KUALA LUMPUR (Feb 4): The FBM KLCI rose 0.81% at mid-morning today, staging a firm technical rebound after having been sold down heavily since the outbreak of the Wuhan virus in China that rattled global equity markets.
At 10am, the FBM KLCI rose 12.58 points to 1,534.53.
Gainers led losers by 451 to 157, while 257 counters traded unchanged. Volume was 759.68 million shares valued at RM378.93 million.
The top gainers included Nestle (M) Bhd, Fraser & Neave Holdings Bhd, Carlsberg Brewery Malaysia Bhd, LPI Capital Bhd, United Plantations Bhd, Heineken Malaysia Bhd, Kuala Lumpur Kepong Bhd, KESM Industries Bhd and Public Bank Bhd.
The actives included AirAsia Group Bhd, mTouche Technologies Bhd, Bumi Armada Bhd, Tiger Synergy Bhd, Alam Maritim Resources Bhd and Mudajaya Group Bhd.
The decliners included IGB Bhd, Syarikat Takaful Malaysia Keluarga Bhd, Scientex Bhd and Malaysia-listed Hang Seng Index-linked put warrants.
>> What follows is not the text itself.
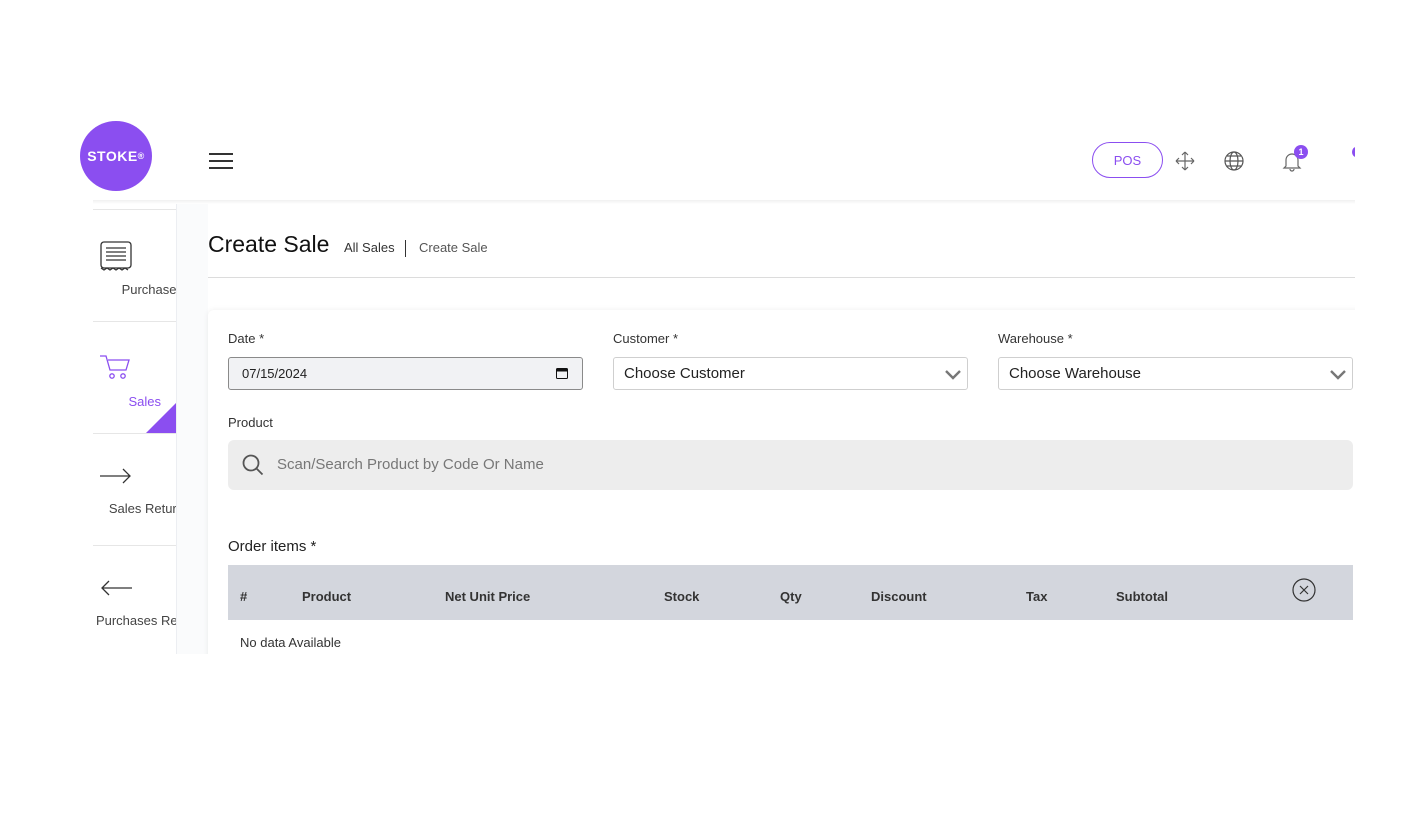 Image resolution: width=1428 pixels, height=816 pixels. Describe the element at coordinates (246, 338) in the screenshot. I see `date-label: Date *` at that location.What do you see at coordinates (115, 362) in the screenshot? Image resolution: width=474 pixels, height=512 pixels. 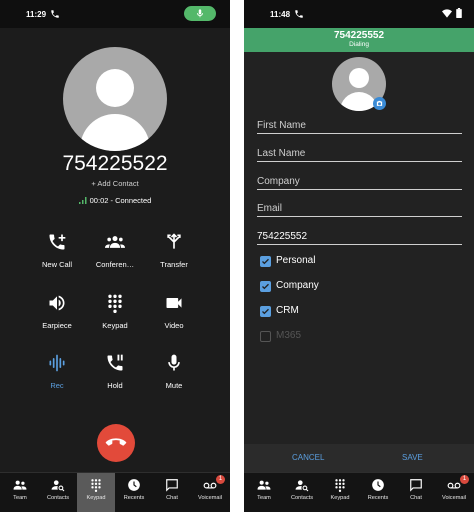 I see `hold-icon` at bounding box center [115, 362].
Reuters said a fragile calm gripped Asian shares on Tuesday as investors waited anxiously to see if Beijing could stem the rout in Chinese assets, while oil hit 13-month lows as the coronavirus throttled demand in the world's biggest importer of fuel.
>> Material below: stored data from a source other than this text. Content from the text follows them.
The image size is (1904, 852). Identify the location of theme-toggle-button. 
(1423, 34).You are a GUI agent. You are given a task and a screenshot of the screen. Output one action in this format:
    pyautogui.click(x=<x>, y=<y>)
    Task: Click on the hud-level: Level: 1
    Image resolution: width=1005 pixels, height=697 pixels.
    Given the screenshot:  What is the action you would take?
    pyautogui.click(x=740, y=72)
Brent crude futures crashed to US$54.11 a barrel, bringing losses for the year so far to 18%, while US crude sank to US$49.99, it said.
Hong Leong IB Research said although Wall Street managed to rebound mildly yesterday, persisting worries on the Wuhan coronavirus (China's death toll has surpassed SARS outbreak during 2002-2003) could still dampen the stock markets moving forward.
"Nevertheless, traders may still focus on the ongoing reporting season in the US. The Dow's trading range will be set around 28,000-28,800.
"Given the rebound in overnight Wall Street, coupled with the injection of liquidity by PBoC (People's Bank of China) into the markets, we believe it would cushion the downside tone on regional markets and the FBM KLCI could be due for a technical rebound (as ADX [Average Directional Index] component - negative DMI [Directional Movement Index] has surged above 40, suggesting an oversold condition).
"Traders could look out for oversold technology and O&G stocks for trading opportunities," it said.